Data for the task:
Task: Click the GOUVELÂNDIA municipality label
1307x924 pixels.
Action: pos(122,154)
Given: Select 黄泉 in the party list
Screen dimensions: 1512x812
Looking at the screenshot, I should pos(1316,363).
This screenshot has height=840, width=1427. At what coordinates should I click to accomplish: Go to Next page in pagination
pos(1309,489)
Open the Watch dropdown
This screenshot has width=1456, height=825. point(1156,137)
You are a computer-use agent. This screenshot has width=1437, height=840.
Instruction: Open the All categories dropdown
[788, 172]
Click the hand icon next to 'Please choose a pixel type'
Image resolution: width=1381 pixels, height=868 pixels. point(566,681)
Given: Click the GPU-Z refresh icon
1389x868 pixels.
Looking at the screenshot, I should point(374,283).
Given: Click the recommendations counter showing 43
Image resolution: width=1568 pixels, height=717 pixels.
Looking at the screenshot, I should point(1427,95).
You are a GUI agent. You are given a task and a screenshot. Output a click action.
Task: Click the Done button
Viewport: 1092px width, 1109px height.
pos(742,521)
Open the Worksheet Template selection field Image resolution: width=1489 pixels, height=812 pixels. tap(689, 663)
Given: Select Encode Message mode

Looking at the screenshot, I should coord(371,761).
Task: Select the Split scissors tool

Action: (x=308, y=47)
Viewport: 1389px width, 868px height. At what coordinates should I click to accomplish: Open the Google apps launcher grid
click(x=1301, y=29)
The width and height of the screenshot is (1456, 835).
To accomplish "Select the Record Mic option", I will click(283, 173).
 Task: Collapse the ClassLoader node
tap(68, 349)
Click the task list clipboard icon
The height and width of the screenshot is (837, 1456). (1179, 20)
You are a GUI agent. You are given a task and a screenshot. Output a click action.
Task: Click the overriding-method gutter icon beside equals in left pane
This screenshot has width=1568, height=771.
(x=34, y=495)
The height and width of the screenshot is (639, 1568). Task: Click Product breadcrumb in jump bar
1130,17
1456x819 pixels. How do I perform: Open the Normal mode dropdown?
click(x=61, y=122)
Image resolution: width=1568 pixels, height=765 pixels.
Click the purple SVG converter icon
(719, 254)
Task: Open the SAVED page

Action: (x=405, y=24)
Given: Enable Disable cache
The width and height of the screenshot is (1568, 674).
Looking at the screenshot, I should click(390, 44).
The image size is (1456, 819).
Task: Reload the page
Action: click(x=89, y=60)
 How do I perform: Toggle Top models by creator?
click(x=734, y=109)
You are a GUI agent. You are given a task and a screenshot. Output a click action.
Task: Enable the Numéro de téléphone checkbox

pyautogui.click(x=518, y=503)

Exercise description: Return the opening line of the data and every line after it through the line containing "You are a computer-use", please, exactly as written and with nothing added.

Result of the task:
Task: Click the GOUVELÂNDIA municipality label
1307x924 pixels.
Action: pos(122,154)
Given: Select 黄泉 in the party list
Screen dimensions: 1512x812
Looking at the screenshot, I should pos(1316,363).
This screenshot has height=840, width=1427. At what coordinates should I click to accomplish: Go to Next page in pagination
pos(1309,489)
Open the Watch dropdown
This screenshot has width=1456, height=825. point(1156,137)
You are a computer-use agent. This screenshot has width=1437, height=840.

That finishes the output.